Nul n’ignore en effet que depuis 1975, le Juge judiciaire, faisant application du principe de primauté du droit conventionnel sur le droit interne, estime qu’en cas de litige, il convient d’écarter l’application d’une disposition de droit interne contraire à une norme supérieure (notamment règlement communautaire ou directive), raisonnement suivi par le Juge administratif depuis l’arrêt du Conseil d’Etat du 20 octobre 1989 (affaire NICOLO).

 Ainsi, saisi d’une contestation émanant d’un lotisseur ayant collecté une TVA sur marge dans les conditions évoquées ci-avant, le Juge de l’Impôt constaterait que le fondement légal de cet impôt se trouve fragilisé par son caractère subsidiaire (« sous réserve du 7° ») ; en d’autres termes, la TVA sur marge due en application de l’article 257, 6° du Code Général des Impôts « cède » lorsque la TVA « immobilière » proprement dite, fondée sur l’article 257, 7° du Code Général des Impôts, trouve à s’appliquer.

 

Tel est précisément le cas lorsque la cession porte sur un terrain à bâtir, sauf lorsque ce terrain est acquis par une personne physique en vue de la construction d’une maison à usage d’habitation.

 Néanmoins, compte tenu du principe de primauté du droit international sur le droit interne, le Juge de l’impôt doit écarter l’application de la disposition de droit interne non conforme au droit communautaire, entraînant ainsi un retour au principe de l’imposition à la TVA sur la totalité du prix de vente.

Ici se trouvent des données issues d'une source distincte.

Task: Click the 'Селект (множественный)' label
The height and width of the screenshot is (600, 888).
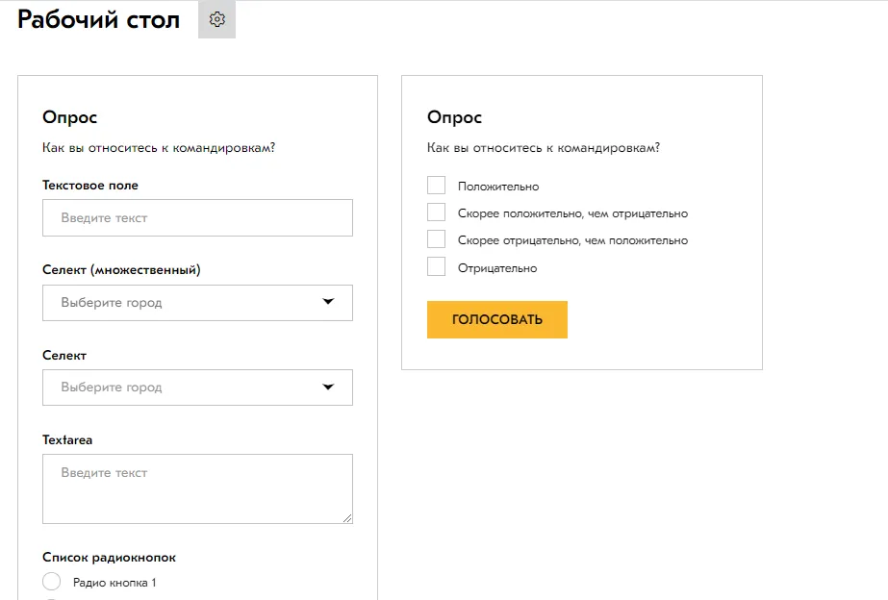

Compte tenu de leur caractère subsidiaire, les dispositions de l’article 257, 6° du Code Général des Impôts ne pourraient plus constituer le fondement légal de l’imposition à la TVA d’une telle cession.

 Or, dans cette hypothèse, le professionnel de l’immobilier serait autorisé à solliciter le remboursement de la TVA initialement versée au Trésor, puisque le Code Général des Impôts et son annexe II précisent clairement que le redevable de la TVA est l’acquéreur, sauf si l’immeuble a d’ores et déjà fait l’objet d’une précédente mutation passible de la TVA.

En résumé, l’administration fiscale et, le cas échéant, le Juge de l’impôt, devraient faire droit à une telle demande de restitution à la seule condition d’établir, pour le professionnel de l’immobilier, que le terrain à bâtir vendu à un particulier personne physique n’avait pas fait l’objet d’une précédente mutation soumise à la TVA.

Il ne fait aucun doute qu’une telle argumentation ne manquera pas d’être opposée par les contribuables et/ou leurs conseils, soit aux fins de restitution de la TVA collectée sur ce fondement, soit aux fins de dégrèvement d’une imposition supplémentaire fondée sur les dispositions de l’article 257, 6° du Code Général des Impôts.

 Il conviendra alors d’examiner la solution rendue par le Juge Administratif, qui ne pourra rester étranger au préjudice financier susceptible d’être subi par le Trésor Public en cas de multiplication de ce type de contentieux ; contentieux qu’il appartient aux entreprises concernées d’engager sans attendre si elles ne veulent pas se voir opposer le délai de prescription rappelé ci-avant.